• Problem details
In the entries below, some lines contain "resolution"; work out how many and answer with the figure only.
** Opening Data to process block **
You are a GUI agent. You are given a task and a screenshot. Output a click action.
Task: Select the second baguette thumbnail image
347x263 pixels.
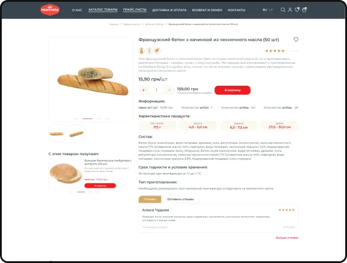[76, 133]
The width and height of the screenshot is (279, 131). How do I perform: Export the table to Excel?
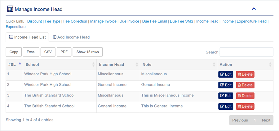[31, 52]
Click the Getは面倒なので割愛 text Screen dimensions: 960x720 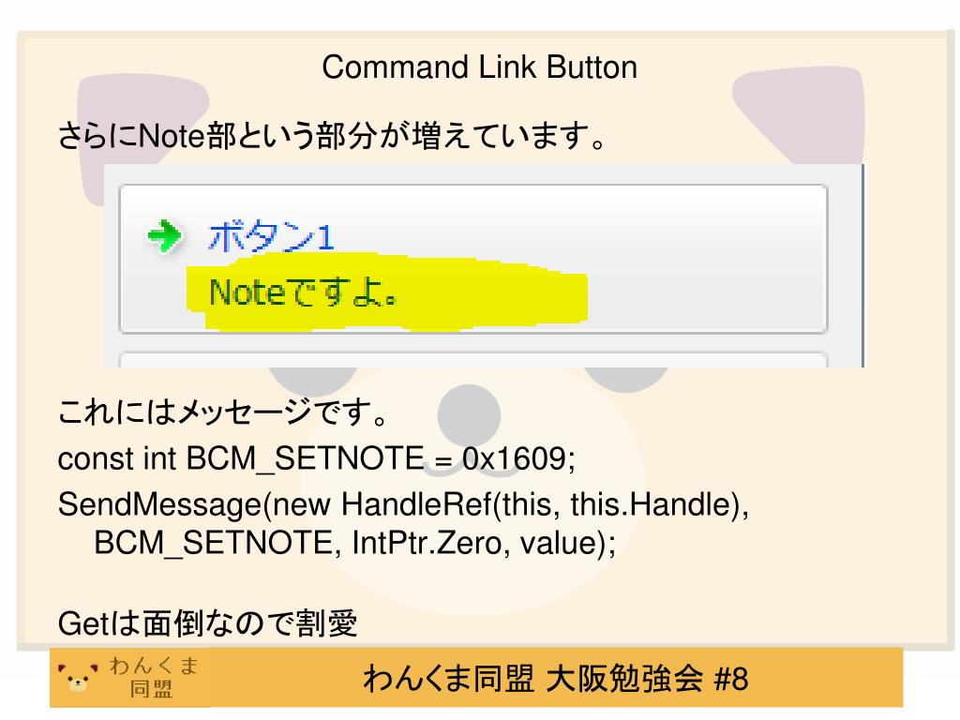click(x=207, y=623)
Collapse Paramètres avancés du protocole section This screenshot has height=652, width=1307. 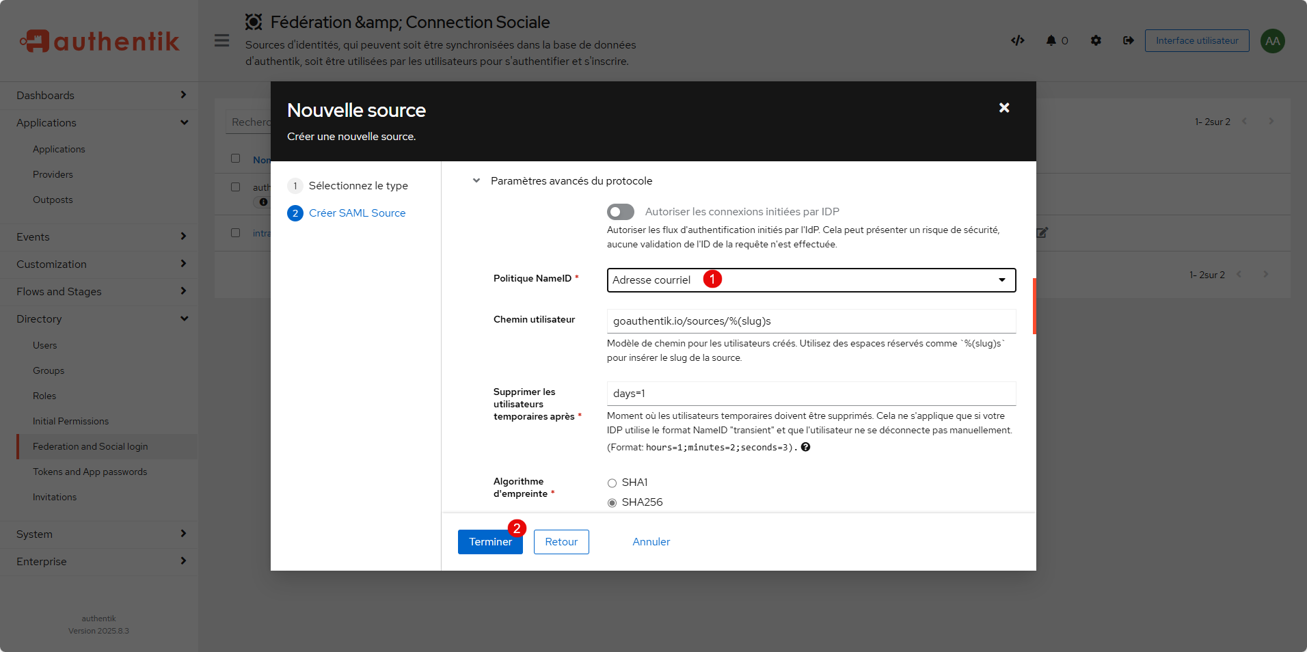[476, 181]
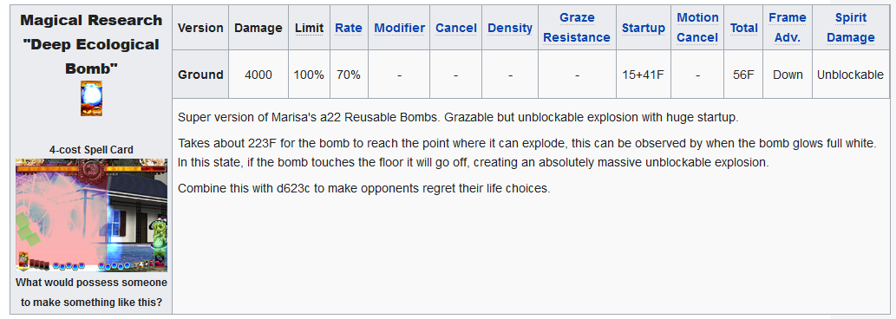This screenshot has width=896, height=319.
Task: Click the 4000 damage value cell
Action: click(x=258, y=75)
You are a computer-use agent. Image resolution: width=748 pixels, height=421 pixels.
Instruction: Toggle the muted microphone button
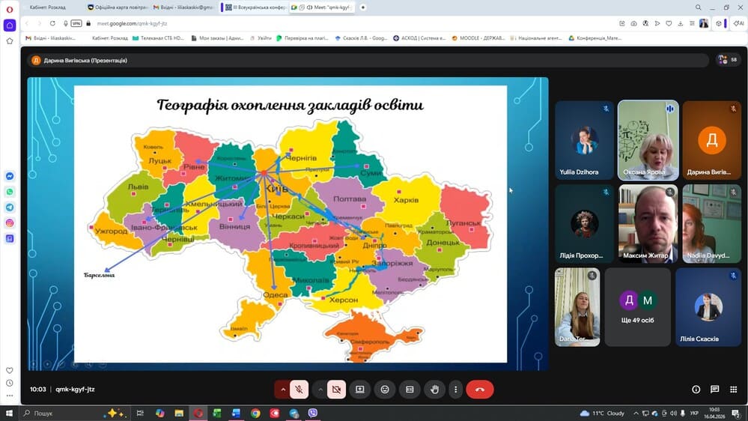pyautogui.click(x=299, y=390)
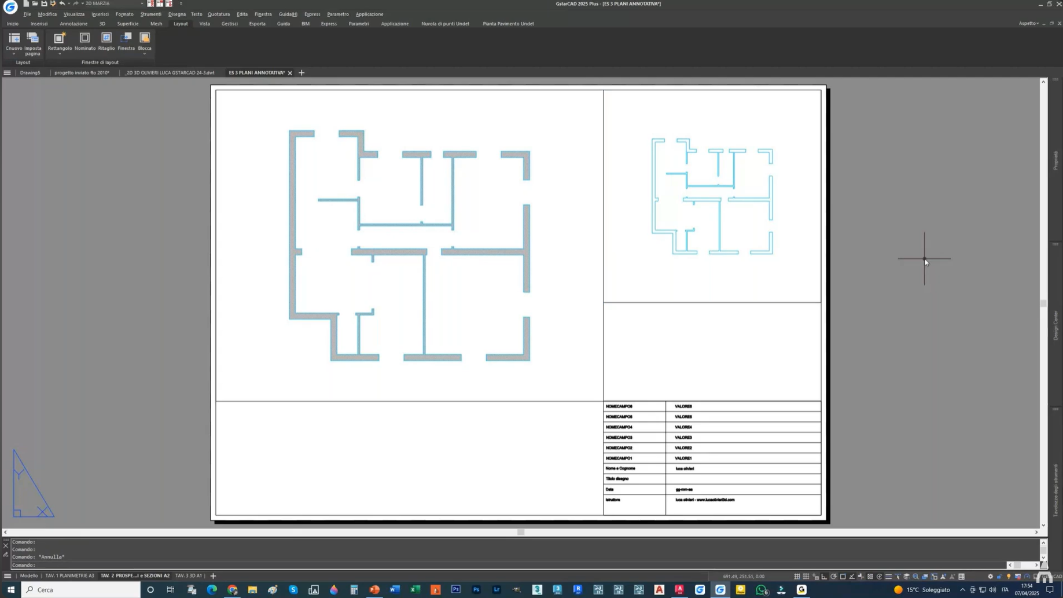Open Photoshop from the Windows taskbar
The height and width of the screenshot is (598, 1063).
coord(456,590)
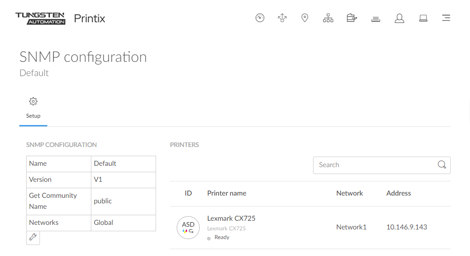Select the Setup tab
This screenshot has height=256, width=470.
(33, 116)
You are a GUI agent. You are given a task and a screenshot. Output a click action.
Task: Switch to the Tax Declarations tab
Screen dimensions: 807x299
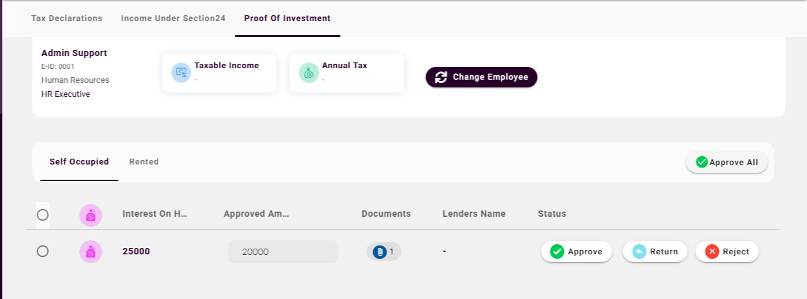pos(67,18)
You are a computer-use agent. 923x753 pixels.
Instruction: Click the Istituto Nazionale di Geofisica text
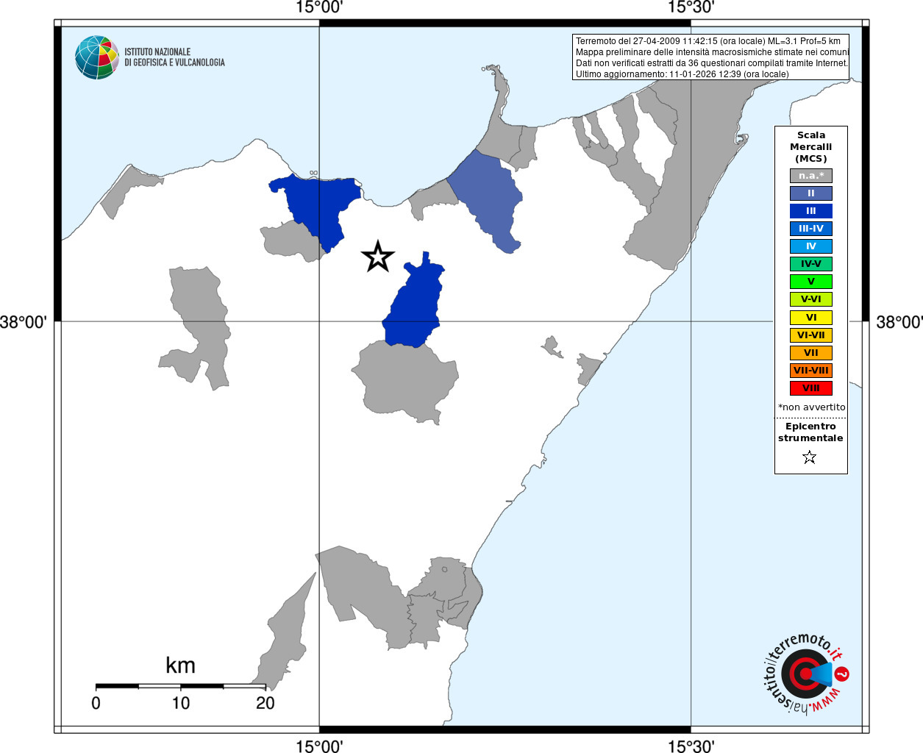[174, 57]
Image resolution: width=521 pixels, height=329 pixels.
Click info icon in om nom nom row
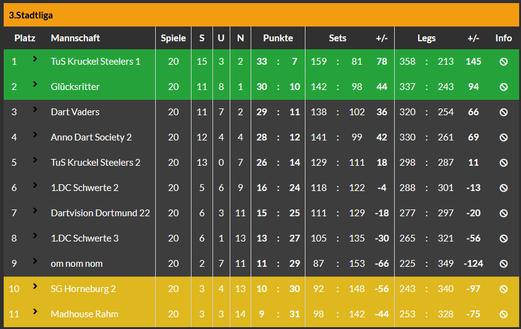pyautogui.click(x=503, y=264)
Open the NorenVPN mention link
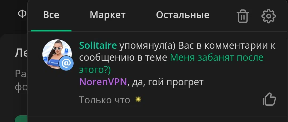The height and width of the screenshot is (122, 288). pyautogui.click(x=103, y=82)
** Closing Data to process block **
• Answer to this problem
2